No texto, Dom Arrieta revela que, como prefeito da Doutrina da Fé, o cardeal Ratzinger tinha incentivado uma revisão em relação às graves ofensas morais cometidas por membros do clero, pelas quais se exigia sua expulsão do estado clerical.

Especificamente, o presidente do Conselho Pontifício para os Textos Legislativos torna público o conteúdo de três cartas, datadas de 1988, com o pedido do cardeal Ratzinger de simplificar o processo penal para lidar eficazmente com este tipo de casos, e a resposta do Conselho.  

Esta iniciativa, juntamente com o subsequente desempenho de Ratzinger como papa, mostram, diz Dom Arrieta, "uma profunda convicção do Pontífice, amadurecida durante anos de experiência direta, e a uma preocupação pela integridade e a aplicação coerente da disciplina no âmbito da Igreja".

CIC 1983

Segundo explica Dom Arrieta, o sistema penal do Código de 1983 "se inspira nos critérios de subsidiariedade e 'descentralização'", conceitos usados para "indicar a atenção especial reservada ao direito particular e sobretudo à iniciativa de cada um dos bispos no governo pastoral".

Em muitos dos casos, o CIC atribuía aos bispos e superiores religiosos "o discernimento sobre a oportunidade ou não de impor sanções penais e sobre o modo de o fazer nos casos concretos".

No entanto, adverte Dom Arrieta, "outro fator marcou, de maneira ainda mais profunda, o novo Direito Penal canônico: as formalidades jurídicas e os modelos de garantia estabelecidos para aplicar as penas canônicas".

Estes modelos, às vezes "deduzidos de outras experiências jurídicas" nem sempre eram "condizentes com àquilo que era a realidade da Igreja em todo o mundo".

O problema é que estas garantias às vezes "representavam um obstáculo objetivo, às vezes insuperável pela escassez de meios, para a efetiva aplicação do sistema penal".

Por outro lado, "o número dos delitos tipificados foram reduzidos drasticamente apenas aos comportamentos de especial gravidade, e a imposição das sanções remetida para os critérios de avaliação de cada um dos Ordinários, inevitavelmente diversos".

"Há que acrescentar ainda que, particularmente neste setor da disciplina canônica, se sentia - e continua a sentir-se hoje - a influência de um difuso antijuridismo, que se traduzia para além do mais na dificuldade ‘fictícia' de conseguir harmonizar as exigências da caridade pastoral com as da justiça e do bom governo."

Inclusive, indica o prelado, "até a redação de alguns cânones do próprio Código contém alguns apelos à tolerância que, às vezes, poderiam ser indevidamente lidos como vontade de dissuadir o Ordinário da aplicação das sanções penais, em casos em que isso fosse necessário por exigências de justiça".

Consulta de 1988

Em fevereiro de 1988, apenas cinco anos após a promulgação do Código, o então prefeito da Doutrina da Fé, cardeal Joseph Ratzinger, fez uma consulta ao Conselho para os Textos Legislativos.

O motivo foi que a Congregação, encarregada de examinar os pedidos de dispensa do sacerdócio (medida que se entendia como uma "graça"), recebia pedidos que vinham de sacerdotes que tinham cometido atos graves e escandalosos.

O pedido de dispensa acontecia ao ter-se dificultado, devido às novas disposições, a aplicação da pena de expulsão do estado clerical.

Isso levava à incoerência de que, em casos de escândalo grave, o culpado, ao invés de receber um "castigo", recebia uma "graça". O resultado era o mesmo, mas se evitava o processo jurídico.

"Era um modo ‘pastoral' de proceder, deixando de lado o que previa o direito.

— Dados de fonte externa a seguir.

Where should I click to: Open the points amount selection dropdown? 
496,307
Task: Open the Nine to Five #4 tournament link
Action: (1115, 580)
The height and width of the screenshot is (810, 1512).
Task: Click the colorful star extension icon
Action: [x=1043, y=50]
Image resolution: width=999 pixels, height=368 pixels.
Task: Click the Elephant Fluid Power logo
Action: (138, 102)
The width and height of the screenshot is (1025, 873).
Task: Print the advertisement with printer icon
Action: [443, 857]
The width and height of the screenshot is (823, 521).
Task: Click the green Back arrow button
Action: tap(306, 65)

Mas, agindo assim, renunciava-se também à justiça e - como motivava o cardeal Ratzinger - deixava-se injustamente de lado ‘o bem dos fiéis'", explica Dom Arrieta.

A isso se unia, segundo o prelado, o fato de que a competência da Congregação para a Doutrina da Fé não estava claramente definida em casos como estes (ainda que sim em outros, como o de solicitação, por exemplo).

"A carta do prefeito da Congregação pressupõe que a responsabilidade jurídica em matéria penal recaia sobre os Ordinários ou os superiores religiosos, como resulta da letra do Código."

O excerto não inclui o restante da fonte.